═════ Textauszug ═════

Im Juli 1944 stürzte ein Flugzeug namens «Jackpine Joe» im Zürcher Weinland ab. Ausgerechnet auf das Schloss des IKRK-Präsidenten. Illustration von Marco Heer.
Im Juli 1944 stürzte ein Flugzeug namens «Jackpine Joe» im Zürcher Weinland ab. Ausgerechnet auf das Schloss des IKRK-Präsidenten. Illustration von Marco Heer.

Das zerstörte Schloss von Max Huber

Am 19. Juli 1944 stürzte ein abgeschossener US-Bomber auf das Schloss Wyden in Ossingen, das dem Zürcher Völkerrechts-Professor und IKRK-Präsident Max Huber gehörte.

Dominik Landwehr

Dominik Landwehr

Dominik Landwehr ist Kultur- und Medienwissenschafter und lebt in Zürich.

═════

Aufgabe 1
Wem gehörte laut dem Textauszug über den Bomberabsturz das Schloss Wyden?
Aufgabe 2
Fasse den Textauszug über den Bomberabsturz in zwei Sätzen zusammen.
Aufgabe 3
Knüpfe an das Ende des Textauszugs über den Bomberabsturz an und führe ihn fort.

═════ Gesammelte Daten ═════

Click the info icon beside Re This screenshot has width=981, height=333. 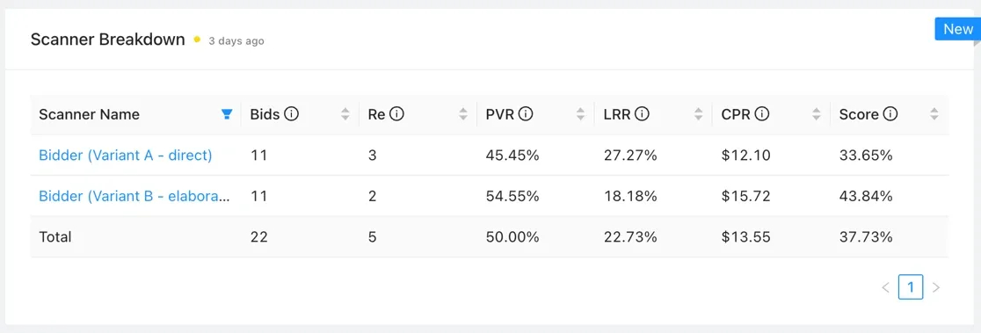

═════

Antwort 1
Dem Zürcher Völkerrechts-Professor und IKRK-Präsidenten Max Huber.

Antwort 2
Im Juli 1944 stürzte ein Flugzeug namens «Jackpine Joe» im Zürcher Weinland ab. Der abgeschossene US-Bomber fiel am 19. Juli 1944 auf das Schloss Wyden in Ossingen, das dem Zürcher Völkerrechts-Professor und IKRK-Präsidenten Max Huber gehörte.

Antwort 3
Der 19. Juli 1944 war ein warmer Sommertag. Im Schloss Wyden bei Ossingen in der Nähe von Andelfingen (ZH) spielte der fünfjährige Ueli Huber, neben ihm krabbelte sein einjähriger Bruder Ruedi durch das hohe Gras. Die Idylle fand kurz vor zwölf Uhr ein jähes Ende: Ein amerikanischer Bomber stürzte auf Turm und Wohnhaus des Schlosses, das sofort brannte. Das Gebäude gehörte dem bekannten Völkerrechts-Professor Max Huber. Der Schlossbesitzer weilte in diesen Tagen zur Erholung auf dem Mont Pèlerin am Genfersee, einige Familienmitglieder befanden sich aber auf dem Schloss. Ueli, der Enkel von Max Huber, erinnert sich auch heute noch gut an diesen Schreckmoment: Ausgerechnet am Baum, unter dem er spielte, blieb ein abgerissener Flügel der Maschine mit seinen noch brennenden Benzintanks hängen. «Ich realisierte den schrecklichen Lärm und die aufgeregten Feuerwehrleute und Soldaten die herumsprangen. Offenbar hatte ich Angst und bin verschwunden. Auf halbem Weg ins Dorf Ossingen wurde ich von fremden Leuten abgefangen und in ihr Haus gebracht.»
Max Huber in seinem Arbeits- und Studienzimmer auf Schloss Wyden.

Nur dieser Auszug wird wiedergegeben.